Below are some lines. Write out, unchanged, the lines between the one containing "Task: Click the rightmost" and the one containing "coord(1124,13)", inclusive.

- [Records shown]
'''

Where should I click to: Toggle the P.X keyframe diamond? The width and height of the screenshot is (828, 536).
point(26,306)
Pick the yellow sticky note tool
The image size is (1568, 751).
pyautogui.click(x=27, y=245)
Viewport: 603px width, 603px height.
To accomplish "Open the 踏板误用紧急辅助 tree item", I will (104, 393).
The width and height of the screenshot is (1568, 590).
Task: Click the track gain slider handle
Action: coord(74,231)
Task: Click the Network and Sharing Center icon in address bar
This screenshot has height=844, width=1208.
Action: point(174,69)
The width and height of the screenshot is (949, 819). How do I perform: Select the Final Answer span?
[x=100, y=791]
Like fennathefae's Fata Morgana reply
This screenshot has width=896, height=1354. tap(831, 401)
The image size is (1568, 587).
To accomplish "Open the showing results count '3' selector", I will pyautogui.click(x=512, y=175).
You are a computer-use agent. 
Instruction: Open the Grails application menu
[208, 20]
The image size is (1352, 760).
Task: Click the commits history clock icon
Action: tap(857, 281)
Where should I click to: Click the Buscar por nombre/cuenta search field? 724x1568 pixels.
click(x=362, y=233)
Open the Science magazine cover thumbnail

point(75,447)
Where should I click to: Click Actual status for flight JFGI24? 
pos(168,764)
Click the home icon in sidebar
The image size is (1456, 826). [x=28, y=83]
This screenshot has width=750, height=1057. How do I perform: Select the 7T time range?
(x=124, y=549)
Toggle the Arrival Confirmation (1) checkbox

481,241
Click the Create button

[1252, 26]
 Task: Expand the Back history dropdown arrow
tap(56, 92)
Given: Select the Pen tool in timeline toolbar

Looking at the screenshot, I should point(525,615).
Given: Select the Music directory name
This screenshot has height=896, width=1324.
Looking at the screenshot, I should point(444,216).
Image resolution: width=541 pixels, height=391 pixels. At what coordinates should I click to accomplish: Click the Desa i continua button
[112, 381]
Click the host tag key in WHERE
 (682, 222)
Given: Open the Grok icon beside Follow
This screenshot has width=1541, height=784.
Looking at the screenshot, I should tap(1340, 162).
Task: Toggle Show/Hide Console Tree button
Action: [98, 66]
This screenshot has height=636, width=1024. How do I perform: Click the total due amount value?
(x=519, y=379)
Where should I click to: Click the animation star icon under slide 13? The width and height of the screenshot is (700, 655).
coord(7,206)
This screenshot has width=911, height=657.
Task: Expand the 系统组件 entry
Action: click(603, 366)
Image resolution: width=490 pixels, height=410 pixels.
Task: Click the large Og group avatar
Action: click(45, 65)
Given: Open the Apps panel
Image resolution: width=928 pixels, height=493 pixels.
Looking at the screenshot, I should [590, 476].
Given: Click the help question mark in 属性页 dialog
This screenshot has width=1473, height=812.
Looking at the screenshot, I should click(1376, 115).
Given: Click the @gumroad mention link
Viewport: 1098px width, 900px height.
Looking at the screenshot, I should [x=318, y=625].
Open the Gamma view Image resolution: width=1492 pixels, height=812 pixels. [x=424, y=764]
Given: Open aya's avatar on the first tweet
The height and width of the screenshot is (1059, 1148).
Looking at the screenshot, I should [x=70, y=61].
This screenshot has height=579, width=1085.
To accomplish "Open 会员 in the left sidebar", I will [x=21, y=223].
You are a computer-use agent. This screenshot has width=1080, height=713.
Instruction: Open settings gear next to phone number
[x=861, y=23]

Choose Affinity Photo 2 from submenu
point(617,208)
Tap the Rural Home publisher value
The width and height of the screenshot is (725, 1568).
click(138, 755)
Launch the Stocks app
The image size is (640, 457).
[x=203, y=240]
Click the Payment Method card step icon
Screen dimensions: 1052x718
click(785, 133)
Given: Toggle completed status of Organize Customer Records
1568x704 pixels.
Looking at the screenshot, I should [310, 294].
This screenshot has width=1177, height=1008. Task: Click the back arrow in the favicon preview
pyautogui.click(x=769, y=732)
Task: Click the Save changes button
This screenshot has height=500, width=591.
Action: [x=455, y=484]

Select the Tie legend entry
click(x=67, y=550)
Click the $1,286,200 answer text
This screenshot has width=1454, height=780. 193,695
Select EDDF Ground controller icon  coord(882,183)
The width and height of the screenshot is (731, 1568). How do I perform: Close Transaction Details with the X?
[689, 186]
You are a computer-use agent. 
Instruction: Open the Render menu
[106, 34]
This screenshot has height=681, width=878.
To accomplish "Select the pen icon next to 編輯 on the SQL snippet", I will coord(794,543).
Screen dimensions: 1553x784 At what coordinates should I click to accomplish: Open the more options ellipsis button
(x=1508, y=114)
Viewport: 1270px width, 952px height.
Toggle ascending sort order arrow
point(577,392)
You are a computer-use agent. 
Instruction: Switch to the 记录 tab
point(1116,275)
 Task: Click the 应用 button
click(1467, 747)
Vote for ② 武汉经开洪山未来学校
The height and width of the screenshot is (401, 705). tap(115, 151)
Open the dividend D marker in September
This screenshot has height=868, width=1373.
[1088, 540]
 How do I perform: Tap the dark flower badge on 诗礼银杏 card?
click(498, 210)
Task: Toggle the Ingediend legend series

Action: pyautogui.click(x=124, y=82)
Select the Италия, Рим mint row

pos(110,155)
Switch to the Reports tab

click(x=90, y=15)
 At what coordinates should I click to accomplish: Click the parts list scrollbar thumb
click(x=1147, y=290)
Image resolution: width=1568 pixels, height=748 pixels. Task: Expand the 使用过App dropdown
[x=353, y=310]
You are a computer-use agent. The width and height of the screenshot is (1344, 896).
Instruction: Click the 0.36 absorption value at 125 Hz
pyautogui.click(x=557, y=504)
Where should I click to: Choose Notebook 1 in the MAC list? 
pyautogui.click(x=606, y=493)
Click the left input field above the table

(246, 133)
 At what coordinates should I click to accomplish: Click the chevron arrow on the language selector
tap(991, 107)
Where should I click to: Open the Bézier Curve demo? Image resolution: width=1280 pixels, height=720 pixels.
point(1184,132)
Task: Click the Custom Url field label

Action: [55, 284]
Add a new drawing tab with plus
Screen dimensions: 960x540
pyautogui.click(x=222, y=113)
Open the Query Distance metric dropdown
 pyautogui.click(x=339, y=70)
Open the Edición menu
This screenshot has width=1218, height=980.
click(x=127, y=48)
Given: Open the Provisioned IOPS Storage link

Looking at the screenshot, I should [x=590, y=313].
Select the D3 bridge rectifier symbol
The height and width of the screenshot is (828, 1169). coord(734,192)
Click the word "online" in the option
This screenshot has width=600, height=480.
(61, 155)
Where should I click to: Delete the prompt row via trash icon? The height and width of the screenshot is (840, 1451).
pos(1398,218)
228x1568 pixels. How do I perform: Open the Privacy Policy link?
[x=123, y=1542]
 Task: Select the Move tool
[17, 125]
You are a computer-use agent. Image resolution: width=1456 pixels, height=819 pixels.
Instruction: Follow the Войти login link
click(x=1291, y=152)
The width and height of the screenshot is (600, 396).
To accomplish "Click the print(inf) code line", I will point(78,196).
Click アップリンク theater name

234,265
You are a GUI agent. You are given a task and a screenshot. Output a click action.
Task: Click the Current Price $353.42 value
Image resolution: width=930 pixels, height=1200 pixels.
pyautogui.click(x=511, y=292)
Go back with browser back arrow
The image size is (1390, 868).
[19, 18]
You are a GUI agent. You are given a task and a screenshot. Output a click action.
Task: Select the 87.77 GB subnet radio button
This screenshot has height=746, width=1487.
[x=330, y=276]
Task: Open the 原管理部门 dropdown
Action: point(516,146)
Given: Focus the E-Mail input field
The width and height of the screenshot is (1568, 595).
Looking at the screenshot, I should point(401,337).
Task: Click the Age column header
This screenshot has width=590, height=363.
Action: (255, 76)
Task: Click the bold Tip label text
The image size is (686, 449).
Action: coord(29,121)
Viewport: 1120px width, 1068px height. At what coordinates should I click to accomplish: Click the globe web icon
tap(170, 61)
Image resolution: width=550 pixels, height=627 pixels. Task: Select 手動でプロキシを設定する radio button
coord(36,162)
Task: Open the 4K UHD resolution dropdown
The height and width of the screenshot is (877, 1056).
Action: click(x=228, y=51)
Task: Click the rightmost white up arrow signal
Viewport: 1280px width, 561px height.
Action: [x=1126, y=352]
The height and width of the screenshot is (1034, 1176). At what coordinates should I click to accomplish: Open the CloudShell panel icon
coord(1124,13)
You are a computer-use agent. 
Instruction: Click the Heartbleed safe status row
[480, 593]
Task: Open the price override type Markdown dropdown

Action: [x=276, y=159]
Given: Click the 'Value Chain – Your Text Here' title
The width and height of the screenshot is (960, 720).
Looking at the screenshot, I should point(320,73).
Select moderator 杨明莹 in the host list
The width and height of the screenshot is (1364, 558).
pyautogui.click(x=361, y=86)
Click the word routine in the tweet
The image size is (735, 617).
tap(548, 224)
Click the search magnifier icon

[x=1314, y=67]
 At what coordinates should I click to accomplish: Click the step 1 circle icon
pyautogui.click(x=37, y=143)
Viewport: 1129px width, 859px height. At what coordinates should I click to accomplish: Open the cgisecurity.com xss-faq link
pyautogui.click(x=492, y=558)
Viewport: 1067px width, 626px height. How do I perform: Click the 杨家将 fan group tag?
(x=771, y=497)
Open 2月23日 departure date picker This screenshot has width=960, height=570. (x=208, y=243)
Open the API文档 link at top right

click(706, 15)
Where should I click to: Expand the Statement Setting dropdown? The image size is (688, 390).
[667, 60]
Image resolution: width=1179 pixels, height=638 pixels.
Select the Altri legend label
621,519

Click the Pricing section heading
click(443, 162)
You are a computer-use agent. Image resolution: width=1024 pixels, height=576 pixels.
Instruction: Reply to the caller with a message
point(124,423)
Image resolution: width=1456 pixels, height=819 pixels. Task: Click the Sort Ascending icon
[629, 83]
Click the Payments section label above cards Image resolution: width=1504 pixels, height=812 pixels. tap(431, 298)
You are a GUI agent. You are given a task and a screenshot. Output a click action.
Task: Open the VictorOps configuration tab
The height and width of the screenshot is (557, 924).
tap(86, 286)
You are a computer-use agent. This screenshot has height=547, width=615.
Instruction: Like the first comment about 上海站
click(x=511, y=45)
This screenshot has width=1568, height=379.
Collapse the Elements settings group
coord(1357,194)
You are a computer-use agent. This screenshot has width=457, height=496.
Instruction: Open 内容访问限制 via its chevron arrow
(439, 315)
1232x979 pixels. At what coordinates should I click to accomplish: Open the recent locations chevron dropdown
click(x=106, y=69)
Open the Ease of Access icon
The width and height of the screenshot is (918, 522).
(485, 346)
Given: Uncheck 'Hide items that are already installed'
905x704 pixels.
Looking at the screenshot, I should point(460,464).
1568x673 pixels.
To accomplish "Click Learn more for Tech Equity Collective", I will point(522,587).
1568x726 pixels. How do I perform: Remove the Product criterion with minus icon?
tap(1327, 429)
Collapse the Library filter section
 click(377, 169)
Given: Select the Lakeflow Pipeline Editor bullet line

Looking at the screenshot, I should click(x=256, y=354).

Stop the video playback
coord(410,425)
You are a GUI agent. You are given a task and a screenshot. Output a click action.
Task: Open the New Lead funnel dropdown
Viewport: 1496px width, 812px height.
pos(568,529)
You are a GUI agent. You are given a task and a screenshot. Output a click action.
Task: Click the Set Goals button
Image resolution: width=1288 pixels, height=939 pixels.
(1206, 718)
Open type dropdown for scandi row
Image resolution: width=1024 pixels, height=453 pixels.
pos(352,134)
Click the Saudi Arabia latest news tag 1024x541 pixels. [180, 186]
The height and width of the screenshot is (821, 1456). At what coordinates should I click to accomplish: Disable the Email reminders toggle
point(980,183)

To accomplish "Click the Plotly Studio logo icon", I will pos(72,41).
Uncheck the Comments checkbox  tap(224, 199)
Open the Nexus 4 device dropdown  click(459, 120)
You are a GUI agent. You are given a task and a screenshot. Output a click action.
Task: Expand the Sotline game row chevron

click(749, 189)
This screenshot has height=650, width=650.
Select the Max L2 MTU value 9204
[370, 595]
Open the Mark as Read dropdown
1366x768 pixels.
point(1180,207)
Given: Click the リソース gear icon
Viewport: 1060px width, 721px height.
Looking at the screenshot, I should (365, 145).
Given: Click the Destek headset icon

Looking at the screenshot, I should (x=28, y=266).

'''

- [The response]
Task: Click the rightmost white up arrow signal
Viewport: 1280px width, 561px height.
Action: [x=1126, y=352]
The height and width of the screenshot is (1034, 1176). At what coordinates should I click to accomplish: Open the CloudShell panel icon
coord(1124,13)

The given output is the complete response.